Current Mood: cheerful :)
Current Music: that new laffy taffy song!!!



For the last month or so, you could say that I've been too tied up with academic demands to sit at my computer for an evening and enjoy a few hours of leisure writing, but I've always managed to find time for the things that really matter to me. That's not all there is to it. In late October, I took a step back and felt my life flashing backward and forward, a mixture of archived memories and anticipated futures. I could see obvious parallels between a turning point from my past and the path I could potentially follow in the near future. My experiences were unique, one few can share, yet general enough for the emotion behind them to be universally understood. And apparently, I struck a nerve with many people.

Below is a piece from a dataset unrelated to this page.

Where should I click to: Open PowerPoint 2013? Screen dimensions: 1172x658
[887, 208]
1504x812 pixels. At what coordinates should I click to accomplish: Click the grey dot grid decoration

I had never had people call me just to say that they liked what I had written. For days I would receive random thank you's and compliments from people whose names are now, sadly, more familiar than their faces. Friends said they never really understood how I'd felt back then until now. I didn't know how to react when people told me they cried, that my words made them cry. Between the feedback I was receiving and finishing my first boxing article, I really felt like a writer, partaking in a craft that had gradually become more than a mere hobby.

I could hardly wait to write another story. The problem was, however, that I had to do just that, wait. There were nights where I had finished my work in enough to time enjoy a few hours of solace at the computer, but when it came to writing, I had nothing. Correction, I had options, a few ideas here and there, but nothing that really meant something to me. At that point, I decided to save the writing for great, thought-provoking moments of my life.

The sticking point was that I got caught between not settling to write something unless I was truly inspired to write something great and accepting that I can't force those things. The batter that swings for a home run every time has to accept that at times he will strike out (I can't believe I used that horrid analogy, but it's the best-fitting to what I want to convey). Shit, it took me years to write something that made my best friend cry. What makes me think that I'll have something to hit like that every week?

The truth is that most of my days include standard routine. I wake up, make a cup of coffee, go to my internship, come back home, do some schoolwork, hit the heavybag, eat 2.5 meals, take one good shit, and then it's back to bed. Even on those nights where I'm restless in bed because my mind is racing, my thoughts consist of the standard things guys think of in their early-20s. Where will I be a year from now? Am I on the right track? Could I see myself with her long-term? What do I need to do to prepare for tomorrow's presentation? Was that petite brunette who smiled in my direction into me? All of this would be regurgitation of previous posts.

One of my shortcomings is that I desire and expect greatness in whatever I do. This sounds like a strength I'm sure, and in some ways, and at many times, it is. When the greatness doesn't come right away, however, I get discouraged enough to where I lose the hunger whenever my sights inevitably hit another focus. My passions and interests come in cycles. When I get frustrated that I haven't written the perfect song, I put down my notebook and grab a sauce pan. When I fail to conquer French cuisine that rivals a 5-star restaurant, I dissect old boxing matches. When I can't slip the right hook and just want to sit on the couch and have a pizza, I try to speed-learn Spanish.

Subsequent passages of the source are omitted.